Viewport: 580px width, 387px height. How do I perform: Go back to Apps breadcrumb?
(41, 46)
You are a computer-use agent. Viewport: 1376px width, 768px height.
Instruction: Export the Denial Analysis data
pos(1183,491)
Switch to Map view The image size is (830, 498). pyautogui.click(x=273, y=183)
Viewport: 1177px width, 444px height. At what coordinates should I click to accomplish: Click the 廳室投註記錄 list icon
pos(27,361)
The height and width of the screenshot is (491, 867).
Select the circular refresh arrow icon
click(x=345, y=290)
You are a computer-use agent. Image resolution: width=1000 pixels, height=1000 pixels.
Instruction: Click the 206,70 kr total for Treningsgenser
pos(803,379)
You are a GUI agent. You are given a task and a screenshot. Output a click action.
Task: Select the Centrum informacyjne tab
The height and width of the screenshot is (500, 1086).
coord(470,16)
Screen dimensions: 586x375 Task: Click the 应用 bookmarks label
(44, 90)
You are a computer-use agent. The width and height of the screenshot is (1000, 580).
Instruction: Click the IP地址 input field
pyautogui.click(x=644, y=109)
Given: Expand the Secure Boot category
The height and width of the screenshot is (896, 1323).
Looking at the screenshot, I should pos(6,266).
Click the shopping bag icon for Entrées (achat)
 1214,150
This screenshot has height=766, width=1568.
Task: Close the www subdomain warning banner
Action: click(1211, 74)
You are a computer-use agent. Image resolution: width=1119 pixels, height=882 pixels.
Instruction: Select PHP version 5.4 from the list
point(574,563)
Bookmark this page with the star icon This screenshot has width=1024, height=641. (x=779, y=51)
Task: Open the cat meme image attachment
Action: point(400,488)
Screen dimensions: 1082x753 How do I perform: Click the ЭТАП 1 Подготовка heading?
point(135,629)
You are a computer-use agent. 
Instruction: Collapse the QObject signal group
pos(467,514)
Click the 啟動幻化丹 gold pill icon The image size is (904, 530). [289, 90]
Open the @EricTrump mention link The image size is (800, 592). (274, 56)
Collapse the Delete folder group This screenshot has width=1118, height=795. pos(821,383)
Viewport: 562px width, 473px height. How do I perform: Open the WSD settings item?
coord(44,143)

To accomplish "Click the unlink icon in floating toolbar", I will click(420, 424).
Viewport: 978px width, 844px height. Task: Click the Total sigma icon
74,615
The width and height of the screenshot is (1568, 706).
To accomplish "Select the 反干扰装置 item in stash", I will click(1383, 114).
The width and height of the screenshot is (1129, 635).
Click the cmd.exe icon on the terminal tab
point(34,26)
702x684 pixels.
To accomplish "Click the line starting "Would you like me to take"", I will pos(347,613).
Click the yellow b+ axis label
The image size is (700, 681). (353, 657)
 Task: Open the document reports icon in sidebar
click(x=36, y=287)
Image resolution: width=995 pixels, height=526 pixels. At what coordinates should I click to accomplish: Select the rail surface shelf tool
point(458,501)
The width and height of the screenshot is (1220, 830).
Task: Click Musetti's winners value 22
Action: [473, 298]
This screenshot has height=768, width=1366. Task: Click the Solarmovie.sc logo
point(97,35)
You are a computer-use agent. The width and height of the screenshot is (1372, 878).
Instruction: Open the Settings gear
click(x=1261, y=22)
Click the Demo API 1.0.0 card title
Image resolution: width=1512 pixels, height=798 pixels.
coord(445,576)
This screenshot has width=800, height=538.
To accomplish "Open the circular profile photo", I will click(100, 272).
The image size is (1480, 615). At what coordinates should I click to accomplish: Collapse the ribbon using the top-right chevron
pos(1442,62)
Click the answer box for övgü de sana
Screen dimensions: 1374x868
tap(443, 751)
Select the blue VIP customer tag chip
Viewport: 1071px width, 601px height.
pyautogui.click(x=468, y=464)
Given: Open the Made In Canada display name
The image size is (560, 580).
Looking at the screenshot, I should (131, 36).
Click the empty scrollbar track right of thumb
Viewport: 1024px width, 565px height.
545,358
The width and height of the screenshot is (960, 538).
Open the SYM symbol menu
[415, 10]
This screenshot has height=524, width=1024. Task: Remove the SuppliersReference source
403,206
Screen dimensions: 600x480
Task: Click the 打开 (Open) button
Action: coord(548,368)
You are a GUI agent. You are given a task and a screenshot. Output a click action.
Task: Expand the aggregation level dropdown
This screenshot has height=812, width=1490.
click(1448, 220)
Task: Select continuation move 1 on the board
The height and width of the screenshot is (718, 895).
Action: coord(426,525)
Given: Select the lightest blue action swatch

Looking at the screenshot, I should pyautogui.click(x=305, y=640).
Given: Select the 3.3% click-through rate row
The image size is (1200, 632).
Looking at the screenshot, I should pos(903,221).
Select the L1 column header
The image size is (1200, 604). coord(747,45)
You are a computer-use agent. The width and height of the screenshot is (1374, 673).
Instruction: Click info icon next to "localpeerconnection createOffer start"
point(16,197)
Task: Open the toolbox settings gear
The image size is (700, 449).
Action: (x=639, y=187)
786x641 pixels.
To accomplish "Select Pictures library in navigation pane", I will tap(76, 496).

=-=-=-=-=

[Activity] Each record must be reproduced exactly. Keep every one.

[Solution]
Viewport: 580px width, 387px height. How do I perform: Go back to Apps breadcrumb?
(41, 46)
You are a computer-use agent. Viewport: 1376px width, 768px height.
Instruction: Export the Denial Analysis data
pos(1183,491)
Switch to Map view The image size is (830, 498). pyautogui.click(x=273, y=183)
Viewport: 1177px width, 444px height. At what coordinates should I click to accomplish: Click the 廳室投註記錄 list icon
pos(27,361)
The height and width of the screenshot is (491, 867).
Select the circular refresh arrow icon
click(x=345, y=290)
You are a computer-use agent. Image resolution: width=1000 pixels, height=1000 pixels.
Instruction: Click the 206,70 kr total for Treningsgenser
pos(803,379)
You are a GUI agent. You are given a task and a screenshot. Output a click action.
Task: Select the Centrum informacyjne tab
The height and width of the screenshot is (500, 1086).
coord(470,16)
Screen dimensions: 586x375 Task: Click the 应用 bookmarks label
(44, 90)
You are a computer-use agent. The width and height of the screenshot is (1000, 580).
Instruction: Click the IP地址 input field
pyautogui.click(x=644, y=109)
Given: Expand the Secure Boot category
The height and width of the screenshot is (896, 1323).
Looking at the screenshot, I should pos(6,266).
Click the shopping bag icon for Entrées (achat)
 1214,150
This screenshot has height=766, width=1568.
Task: Close the www subdomain warning banner
Action: click(1211, 74)
You are a computer-use agent. Image resolution: width=1119 pixels, height=882 pixels.
Instruction: Select PHP version 5.4 from the list
point(574,563)
Bookmark this page with the star icon This screenshot has width=1024, height=641. (x=779, y=51)
Task: Open the cat meme image attachment
Action: point(400,488)
Screen dimensions: 1082x753 How do I perform: Click the ЭТАП 1 Подготовка heading?
point(135,629)
You are a computer-use agent. 
Instruction: Collapse the QObject signal group
pos(467,514)
Click the 啟動幻化丹 gold pill icon The image size is (904, 530). [289, 90]
Open the @EricTrump mention link The image size is (800, 592). (274, 56)
Collapse the Delete folder group This screenshot has width=1118, height=795. pos(821,383)
Viewport: 562px width, 473px height. How do I perform: Open the WSD settings item?
coord(44,143)

To accomplish "Click the unlink icon in floating toolbar", I will click(420, 424).
Viewport: 978px width, 844px height. Task: Click the Total sigma icon
74,615
The width and height of the screenshot is (1568, 706).
To accomplish "Select the 反干扰装置 item in stash", I will click(1383, 114).
The width and height of the screenshot is (1129, 635).
Click the cmd.exe icon on the terminal tab
point(34,26)
702x684 pixels.
To accomplish "Click the line starting "Would you like me to take"", I will pos(347,613).
Click the yellow b+ axis label
The image size is (700, 681). (353, 657)
 Task: Open the document reports icon in sidebar
click(x=36, y=287)
Image resolution: width=995 pixels, height=526 pixels. At what coordinates should I click to accomplish: Select the rail surface shelf tool
point(458,501)
The width and height of the screenshot is (1220, 830).
Task: Click Musetti's winners value 22
Action: [473, 298]
This screenshot has height=768, width=1366. Task: Click the Solarmovie.sc logo
point(97,35)
You are a computer-use agent. The width and height of the screenshot is (1372, 878).
Instruction: Open the Settings gear
click(x=1261, y=22)
Click the Demo API 1.0.0 card title
Image resolution: width=1512 pixels, height=798 pixels.
coord(445,576)
This screenshot has width=800, height=538.
To accomplish "Open the circular profile photo", I will click(100, 272).
The image size is (1480, 615). At what coordinates should I click to accomplish: Collapse the ribbon using the top-right chevron
pos(1442,62)
Click the answer box for övgü de sana
Screen dimensions: 1374x868
tap(443, 751)
Select the blue VIP customer tag chip
Viewport: 1071px width, 601px height.
pyautogui.click(x=468, y=464)
Given: Open the Made In Canada display name
The image size is (560, 580).
Looking at the screenshot, I should (131, 36).
Click the empty scrollbar track right of thumb
Viewport: 1024px width, 565px height.
545,358
The width and height of the screenshot is (960, 538).
Open the SYM symbol menu
[415, 10]
This screenshot has height=524, width=1024. Task: Remove the SuppliersReference source
403,206
Screen dimensions: 600x480
Task: Click the 打开 (Open) button
Action: coord(548,368)
You are a GUI agent. You are given a task and a screenshot. Output a click action.
Task: Expand the aggregation level dropdown
This screenshot has height=812, width=1490.
click(1448, 220)
Task: Select continuation move 1 on the board
The height and width of the screenshot is (718, 895).
Action: coord(426,525)
Given: Select the lightest blue action swatch

Looking at the screenshot, I should pyautogui.click(x=305, y=640).
Given: Select the 3.3% click-through rate row
The image size is (1200, 632).
Looking at the screenshot, I should pos(903,221).
Select the L1 column header
The image size is (1200, 604). coord(747,45)
You are a computer-use agent. The width and height of the screenshot is (1374, 673).
Instruction: Click info icon next to "localpeerconnection createOffer start"
point(16,197)
Task: Open the toolbox settings gear
The image size is (700, 449).
Action: (x=639, y=187)
786x641 pixels.
To accomplish "Select Pictures library in navigation pane", I will tap(76, 496).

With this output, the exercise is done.